▶ _Entries on finding words and elements_
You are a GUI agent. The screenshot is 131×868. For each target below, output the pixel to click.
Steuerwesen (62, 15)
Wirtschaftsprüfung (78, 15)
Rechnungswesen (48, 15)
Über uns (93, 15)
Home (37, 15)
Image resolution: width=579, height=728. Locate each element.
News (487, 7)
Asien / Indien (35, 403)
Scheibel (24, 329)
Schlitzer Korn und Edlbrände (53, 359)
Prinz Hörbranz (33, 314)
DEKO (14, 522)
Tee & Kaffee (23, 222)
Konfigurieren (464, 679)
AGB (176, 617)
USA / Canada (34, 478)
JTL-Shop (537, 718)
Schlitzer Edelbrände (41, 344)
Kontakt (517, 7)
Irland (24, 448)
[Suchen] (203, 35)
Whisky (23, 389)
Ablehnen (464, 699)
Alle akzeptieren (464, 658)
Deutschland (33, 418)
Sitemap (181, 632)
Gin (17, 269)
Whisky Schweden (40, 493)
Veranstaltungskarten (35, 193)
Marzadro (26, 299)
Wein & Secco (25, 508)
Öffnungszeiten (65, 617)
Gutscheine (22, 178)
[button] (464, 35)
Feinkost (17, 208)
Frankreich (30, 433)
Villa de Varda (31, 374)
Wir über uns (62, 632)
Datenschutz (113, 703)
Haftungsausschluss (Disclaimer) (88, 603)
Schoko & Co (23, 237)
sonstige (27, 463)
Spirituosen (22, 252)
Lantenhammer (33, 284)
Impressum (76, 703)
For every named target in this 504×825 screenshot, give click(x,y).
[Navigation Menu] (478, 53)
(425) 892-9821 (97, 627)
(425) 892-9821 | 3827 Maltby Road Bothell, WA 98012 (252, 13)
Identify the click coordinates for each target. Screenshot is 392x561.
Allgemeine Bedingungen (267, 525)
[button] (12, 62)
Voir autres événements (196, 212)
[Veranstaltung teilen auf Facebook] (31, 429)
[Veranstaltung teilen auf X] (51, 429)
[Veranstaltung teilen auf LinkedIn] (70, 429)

▶ _Short problem_
Quote, unchanged, every line of the entries from the line containing "Schlitzer Korn und Edlbrände (53, 359)" through the final line of the entries, including both of those lines.

▶ _Solution to this task_
Schlitzer Korn und Edlbrände (53, 359)
Prinz Hörbranz (33, 314)
DEKO (14, 522)
Tee & Kaffee (23, 222)
Konfigurieren (464, 679)
AGB (176, 617)
USA / Canada (34, 478)
JTL-Shop (537, 718)
Schlitzer Edelbrände (41, 344)
Kontakt (517, 7)
Irland (24, 448)
[Suchen] (203, 35)
Whisky (23, 389)
Ablehnen (464, 699)
Alle akzeptieren (464, 658)
Deutschland (33, 418)
Sitemap (181, 632)
Gin (17, 269)
Whisky Schweden (40, 493)
Veranstaltungskarten (35, 193)
Marzadro (26, 299)
Wein & Secco (25, 508)
Öffnungszeiten (65, 617)
Gutscheine (22, 178)
[button] (464, 35)
Feinkost (17, 208)
Frankreich (30, 433)
Villa de Varda (31, 374)
Wir über uns (62, 632)
Datenschutz (113, 703)
Haftungsausschluss (Disclaimer) (88, 603)
Schoko & Co (23, 237)
sonstige (27, 463)
Spirituosen (22, 252)
Lantenhammer (33, 284)
Impressum (76, 703)
For every named target in this 504×825 screenshot, give click(x,y).
[Navigation Menu] (478, 53)
(425) 892-9821 (97, 627)
(425) 892-9821 | 3827 Maltby Road Bothell, WA 98012 (252, 13)
Identify the click coordinates for each target. Screenshot is 392x561.
Allgemeine Bedingungen (267, 525)
[button] (12, 62)
Voir autres événements (196, 212)
[Veranstaltung teilen auf Facebook] (31, 429)
[Veranstaltung teilen auf X] (51, 429)
[Veranstaltung teilen auf LinkedIn] (70, 429)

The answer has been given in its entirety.